George's lips closed, and an expression of grim determination came over his face.
"I dare say you are right, Major," he said, after a pause; "but it seems to me hard that Miss Greendale should be sacrificed to a man like that."
Frank did not reply. He had already thought the matter over and over again, and had reached the opinion that he could not interfere. If he had not himself proposed to her, and been refused, he might have moved. Up to that time he had stood in the position of an old friend of the family, and as such could well have spoken to Lady Greendale on a matter that so vitally concerned Bertha's happiness. Now his taking that step would have the appearance of being the interference of a disappointed rival, rather than of a disinterested friend. He went up on deck, sat there for a time, and at last arrived at a conclusion.
"It is my duty. There can be no doubt about that," he said to himself. "If Bertha really loves Carthew, she will believe his denial rather than my accusation, unsupported as it is by a scrap of real evidence. In that case, she will put down my story as a piece of malice and meanness. But, after all, that will matter little. I had better far lose her liking and esteem than my own self respect. I will tell Lady Greendale about this. The responsibility will be off my hands then. She may not view the matter as an absolute bar to Carthew's marrying Bertha––that is her business and Bertha's—but at any rate I shall have done my duty. I will wait, however, until Bertha has accepted him.
"I have made up my mind, George," he said, later on. "If I hear that Miss Greendale has accepted Carthew, I shall go to her mother and tell her the story. I have little hope that it will do much good. It is very hard to make a girl believe anything against the man she loves, until it can be proved beyond doubt, and as Carthew will of course indignantly deny that he had anything to do with it, I expect that it will have no effect whatever, beyond making her dislike me cordially. Still, that cannot be helped. It is clearly my duty not only as her friend, but as the friend of her father and mother. But I wish that the task did not fall upon me."

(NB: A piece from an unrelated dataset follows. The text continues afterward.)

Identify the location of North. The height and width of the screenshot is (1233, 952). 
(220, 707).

"I am glad to hear you say that, Major," George said, quietly. "I can see, sir, that, as you say, it would be better if anyone else could do it, but Lady Greendale has known you for so many years that she must surely know that you would never have told her unless you believed the story to be true."
"No doubt she will, George. I hope Miss Greendale will, too; but even if she does not see it in that light I cannot help it. Well, I will go ashore to the clubhouse and find out whether they have heard anything about the entries for the cup."
When he returned he said to the captain:
"I hear that the Phantom has entered, Hawkins. I am told that she has just come off the slips, and that she has had a new suit of racing canvas made by Lapthorne."
"Well, sir, I think that we ought to have a good chance with her. She has shown herself a very fast boat the few times she has been raced, but so have we, and taking the line through boats that we have both sailed against, I think that we ought to be able to beat her."
"I have rather a fancy that we shan't do so, Hawkins. We will do our best, but I have met Mr. Carthew a good many times, for we were at school and college together, and somehow or other he has always managed to beat me."
"Ah! well, we will turn the tables on him this time, sir."
"I hope so, but it has gone so often the other way that I have got to be a little superstitious about it. I would give a good deal to beat him. I should like to win the Queen's Cup, as you know; but even if I didn't win it I should be quite satisfied if I but beat him."